Мир, в котором жили эти двое, пока что не делился на чёрное и белое. Он весь сиял пятнами голубого, зелёного и золотого света. Всё в этом мире плавно колыхалось, одно перетекало в другое, словно пребывая в некой первомолекуле, созданной в первый день творенья. Это было то обычное и одновременно неповторимое детство, которое не воспроизвёл бы потом ни один Тарковский.

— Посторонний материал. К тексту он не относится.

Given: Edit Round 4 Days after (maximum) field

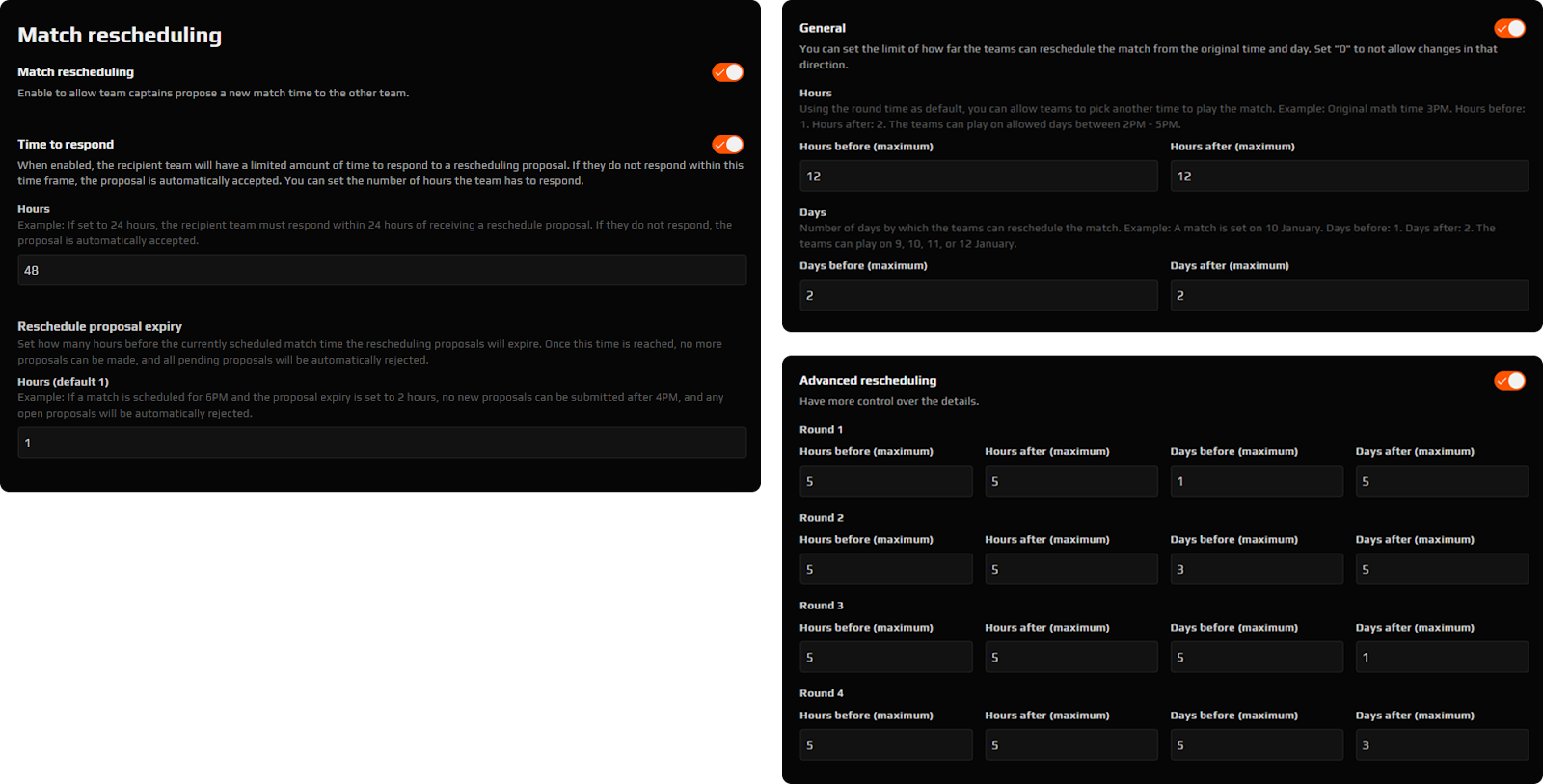Looking at the screenshot, I should [1442, 744].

      Дом, в котором родились Денис и Ленка, стоял на границе города и села. Его построил их дед, потомственный крестьянин, трудяга до мозга костей, строитель, каменщик, плотник и хозяин. Густая и пряная татарская кровь, не слишком сильно разбавленная в его жилах кровью русской, добавляла деду сказочной прозорливости, добродушного лукавства и спокойной мудрости. Он воспитал троих сыновей, построил дома для всей родни и посадил за свою жизнь не один десяток деревьев. Мартеновские печи, угрюмыми вулканами полыхавшие на окраине города и хорошо различимые из окон нового дома, казались ему символом новой эры, и дедушка радовался причастности к этому закипающему будущим миру. Об этих мартенах пелось в его любимой песне. И когда он, сильный, крепкий, загорелый садился по праздникам за большой – на всю семью – стол, таким красивым, полноправным и уместным было его грудное, раскатистое признание:  «Я люблю-у те-бя, ж-и-изнь…».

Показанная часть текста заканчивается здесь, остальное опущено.